Richard Dawkins, A Devil's Chaplain: Reflections on Hope, Lies, Science, and Love

It's a book of essays, so it's easy to read, you can skip around, and it could potentially give us many topics to discuss -- more so maybe than reading his more focused scientific works. (I haven't read this one yet.) You could view the table of contents on Amazon:
http://www.amazon.com/Devils-Chaplain-R ... d_sim_b_51
From Publishers Weekly
Oxford don Dawkins is familiar to readers with any interest in evolution. While the late Stephen Jay Gould was alive, he and Dawkins were friendly antagonists on the question of whether evolution "progresses" (Gould: No, Dawkins: Yes, depending on your definition of "progress"). Dawkins's The Selfish Gene has been very influential, not least for his introduction of the "meme," sort of a Lamarckian culturally inherited trait.

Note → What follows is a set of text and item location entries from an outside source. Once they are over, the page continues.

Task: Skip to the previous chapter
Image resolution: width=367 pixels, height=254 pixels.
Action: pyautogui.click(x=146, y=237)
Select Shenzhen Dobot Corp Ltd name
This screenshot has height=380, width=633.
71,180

In this, his first collection of essays, Dawkins muses on a wide spectrum of topics: why the jury system isn't the best way to determine innocence or guilt; the vindication of Darwinism (or what he insists is properly called neo-Darwinism) in the past quarter-century; the fallacy in thinking that individual genes, for instance a "gay gene," can be directly linked to personality traits; what he sees as the dangers of giving opponents the benefit of the doubt just because they wrap their arguments in religious belief; several sympathetic pieces on Gould; and a final section on why we all can be said to be "out of Africa." Fans of Dawkins's earlier books should snap up this collection. Readers new to him may find that the short format (many of these essays were originally forewords to books, book reviews or magazine pieces) doesn't quite do his reputation justice. Dawkins will antagonize some readers by his attacks on religion: his tone in these essays may fall just short of intellectual arrogance, but he certainly exhibits an intellectual impatience not always beneficial to his argument. Still, Dawkins's enthusiasm for the diversity of life on this planet should prove contagious.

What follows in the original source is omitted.